"Hei." Mungkin karena terbawa suasana, suara Derrel jadi melembut, dan tanpa sadar hal itu membuat hati Atilla menghangat. "Jangan nangis," lirih Derrel dengan matanya yang mulai berkaca-kaca.

Sekalipun ia tak pernah ada niatan untuk menyakiti Atilla. Kenyataan bahwa orang yang telah menyakiti Cephalotusnya adalah ibunya sendiri, menorehkan rasa kecewa yang mendalam di batinnya. Sedikit banyak, Derrel menangis karena itu.

Di tempat lain, Atilla mengembang-kempiskan hidungnya agar lebih mudah bernapas, lalu dengan susah payah menyeka air mata yang tanpa hentinya berderai. "Terus, kita gimana? Jalanin hubungan yang terlarang itu nggak gampang, Rel. Kita harus pikirin dan putusin ini baik-baik. Aku nggak mau kamu dianggap anak durhaka kayak aku."

Seketika, tangan Derrel kembali mengepal kuat. Matanya semakin memerah, menatap lurus ke depan dengan tajam. "Apapun itu, aku nggak peduli lagi, Til. Karena setelah ini, aku bukan lagi bagian dari keluarga ini."

"Ma-maksud kamu?"

"Aku mau pergi. Jauh. Kemanapun, asalkan jauh dari sini."

"Kamu mau ninggalin aku?"  Atilla merasa dadanya seperti diterjang beribu ton beban berat saat kalimat itu keluar dari mulutnya.

"Kamu ikut aku. Kita kabur. Bareng," jawab Derrel dengan suara seraknya.

"Rel, jangan bikin ini makin susah..,"

"Dari sini kamu bisa buktiin kalo kamu memang nggak main-main sama aku, Til. Aku memilih terbuang dari keluarga. Kamu tahu alasannya apa. Dan kamu tega banget kalo nggak ngelakuin hal yang sama buat aku."

"Rel, please, jangan kayak gini...," lirih Atilla lagi.

"Aku nggak maksa kamu. Aku cuma mau kita bisa milikin rasa bahagia sendiri. Aku capek mikirin perasaan orang. Atilla, kamu ikut aku, ya?"

"Terus sekolah kita gimana? Masa depanmu gimana? Kamu tuh pinter. Sayang banget kalo putus sekolah. Apalagi cuma karena aku!"

Derrel tekekeh kecil. "Masa depan? Gini ya, Til. Aku nggak lagi pengen gombalin kamu. Tapi bagi aku, masa depan itu tentang kebahagiaan.
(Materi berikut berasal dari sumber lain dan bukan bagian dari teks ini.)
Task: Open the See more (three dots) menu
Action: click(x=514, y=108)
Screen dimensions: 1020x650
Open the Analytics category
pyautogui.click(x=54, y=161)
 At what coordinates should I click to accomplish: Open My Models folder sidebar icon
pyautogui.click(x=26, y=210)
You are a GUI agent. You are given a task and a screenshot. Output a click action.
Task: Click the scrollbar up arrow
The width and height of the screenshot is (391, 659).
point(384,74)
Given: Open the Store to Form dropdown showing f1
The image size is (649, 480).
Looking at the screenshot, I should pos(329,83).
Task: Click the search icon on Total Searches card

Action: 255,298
Dan kamu... satu-satunya alasanku bahagia."

Cowok itu tesernyum samar, bersamaan dengan matanya yang tak henti menitikkan bulir air mata. Ia yakin jika seandainya suasananya tak seperti ini, sudah pasti Atilla akan menertawakan kalimatnya.

"Tetep aja, Derrel. Aku nggak abis pikir kamu bakal punya ide segila ini."
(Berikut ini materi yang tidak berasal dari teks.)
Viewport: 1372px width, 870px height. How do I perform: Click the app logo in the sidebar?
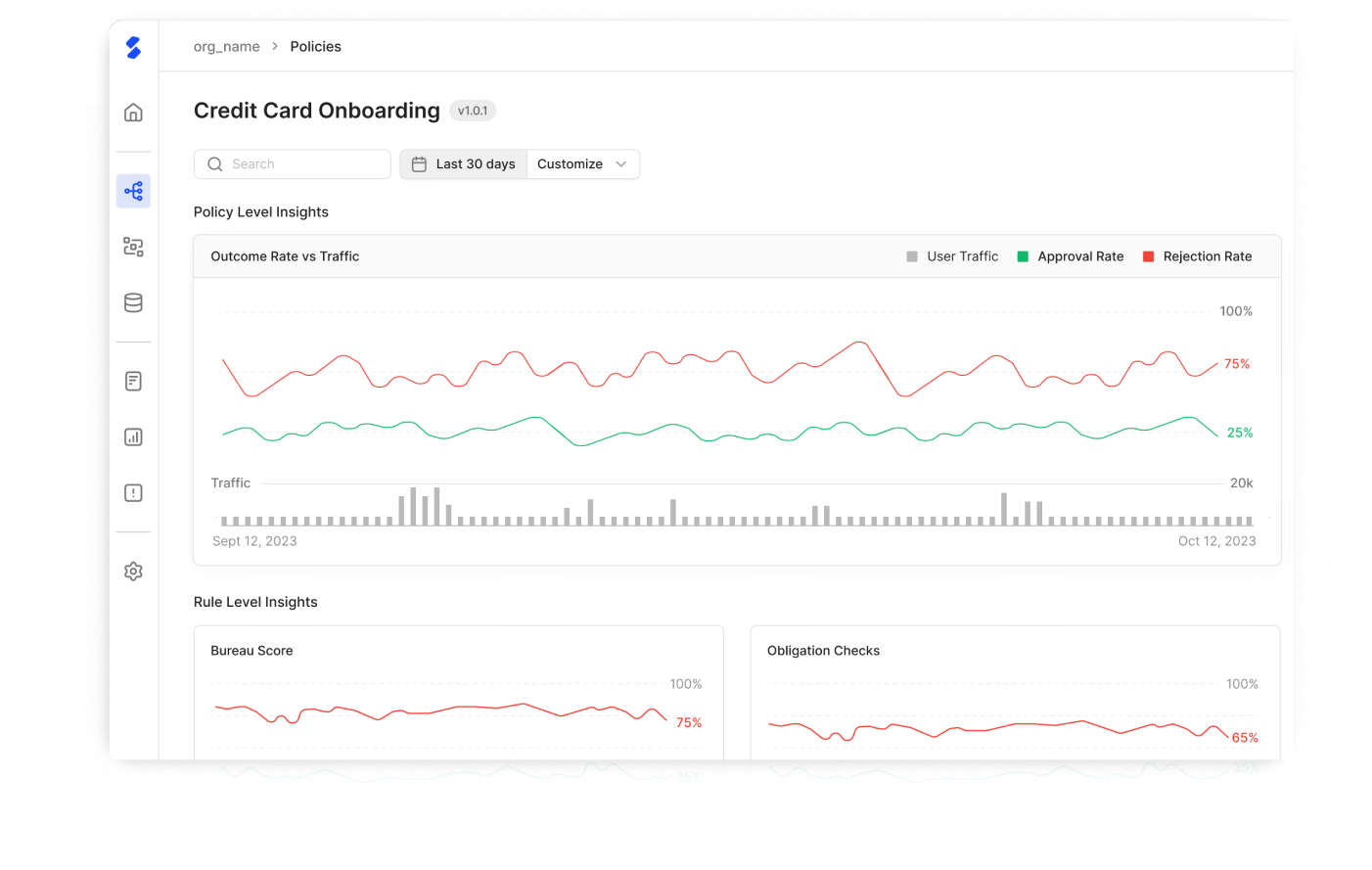[133, 47]
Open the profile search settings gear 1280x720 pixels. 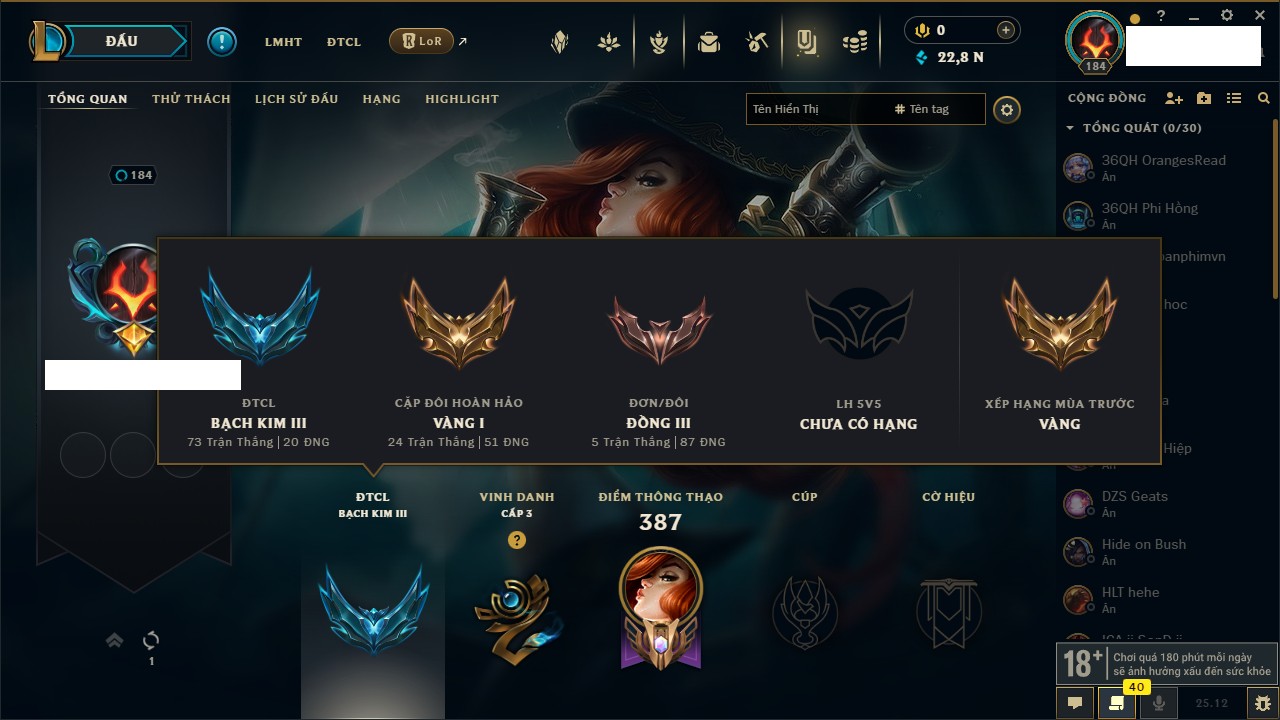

"Emang cuma kamu yang bisa jadi orang gila?" Derrel tertawa, lalu memindahkan ponselnya ke telinga lain.

"Atilla, masa depan yang aku perjuangin nggak melulu tentang profesi, atau pekerjaan. Masa depan itu kamu. Yang sekarang ini aku perjuangin adalah cara agar aku selalu satu-satunya buat kamu. Ayo. Ikut aku, ya? Kita mulai semuanya bareng-bareng. Tabungan aku masih cukup buat transport kita, pun buat biaya hidup beberapa bulan ke depan. Sisanya, aku bakal nyari kerjaan."
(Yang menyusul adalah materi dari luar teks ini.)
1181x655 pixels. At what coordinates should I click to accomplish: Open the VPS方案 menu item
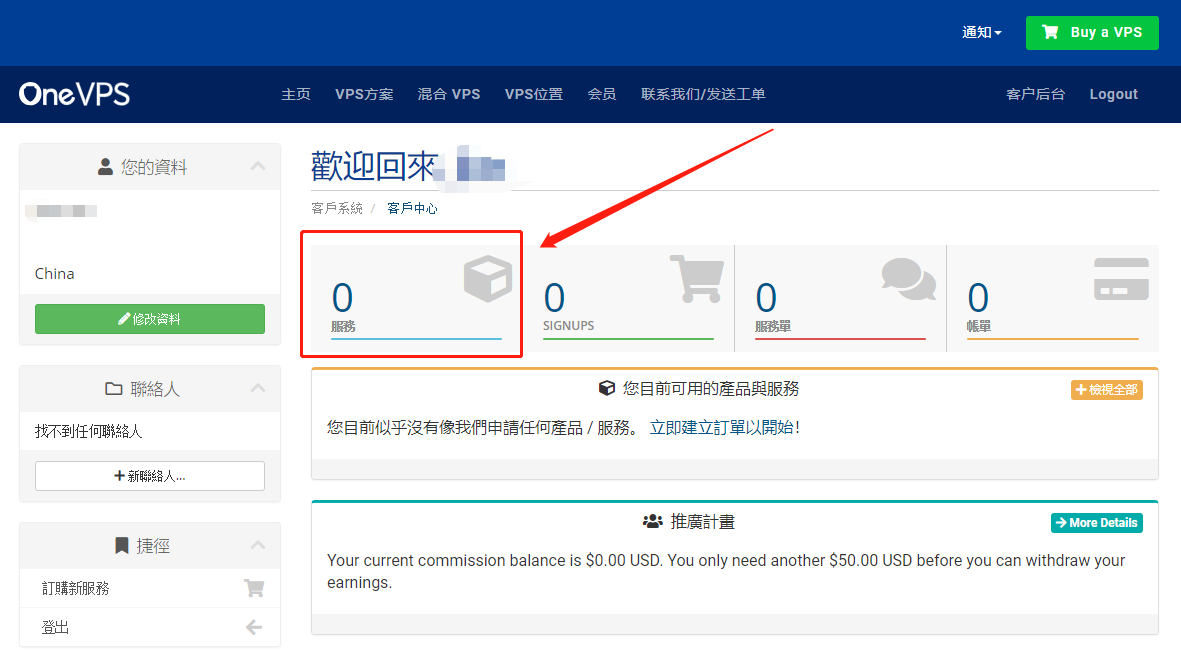(364, 94)
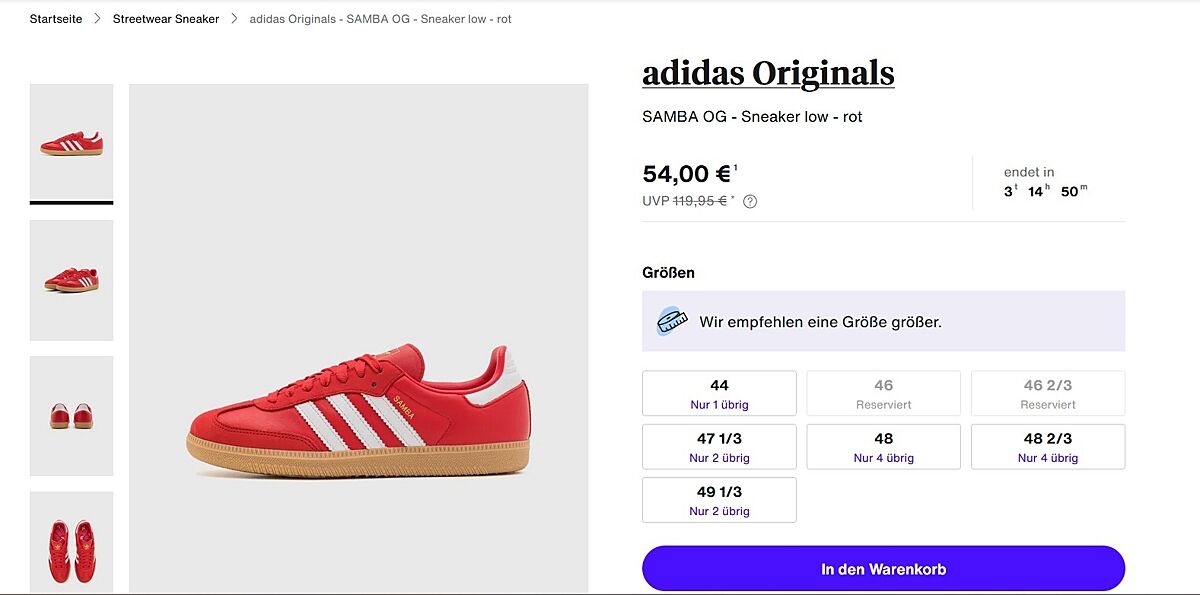Go to Startseite breadcrumb
1200x595 pixels.
tap(56, 19)
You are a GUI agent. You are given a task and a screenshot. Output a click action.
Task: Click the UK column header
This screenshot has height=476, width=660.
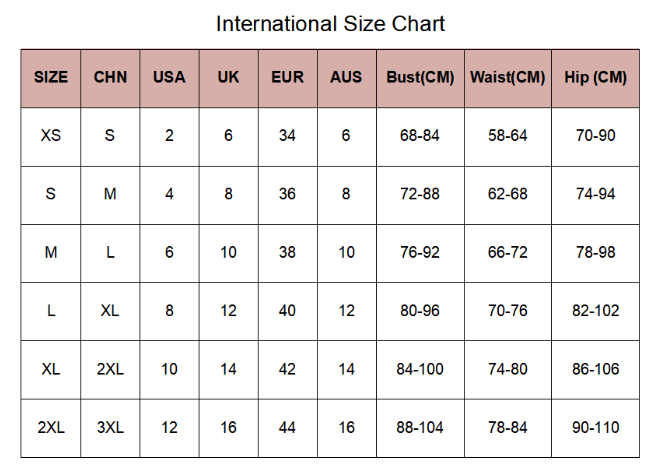tap(228, 77)
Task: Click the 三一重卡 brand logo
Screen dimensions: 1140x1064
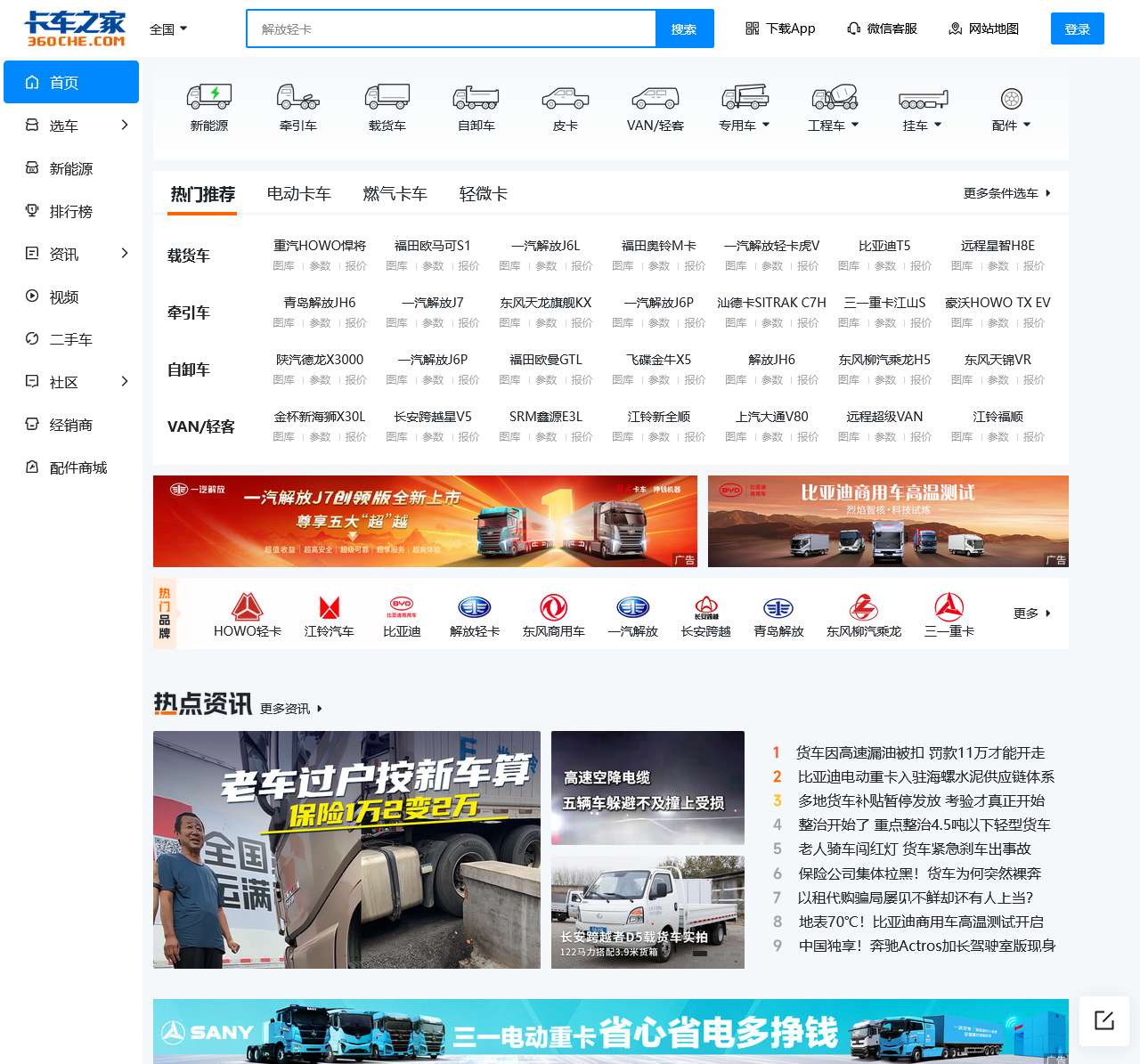Action: tap(949, 607)
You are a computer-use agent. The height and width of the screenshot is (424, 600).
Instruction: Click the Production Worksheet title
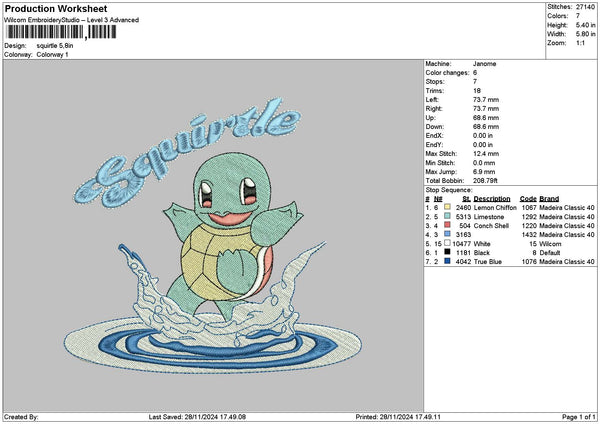56,8

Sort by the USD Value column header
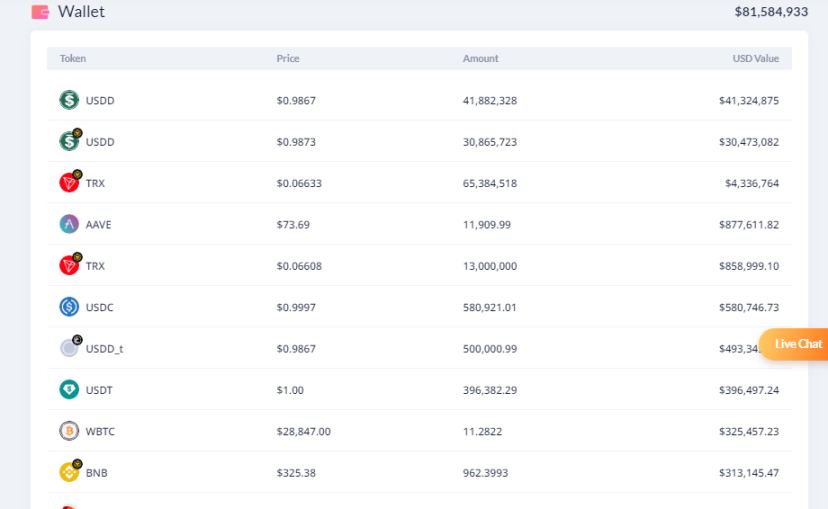755,59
Bisa Derrel rasakan bahwa Atilla membuang napas berat.

"Terus, kita ke mana?"

"Adalah pokoknya. Kita ke luar kota. Urusan tiket dan tempat nginap sementara aku usahain kelar malem ini, Kamu siap-siap aja, nanti aku telpon lagi kalo semuanya udah siap. Jangan bawa baju banyak-banyak, kalo soal pakaian bisa beli nanti. Oke?"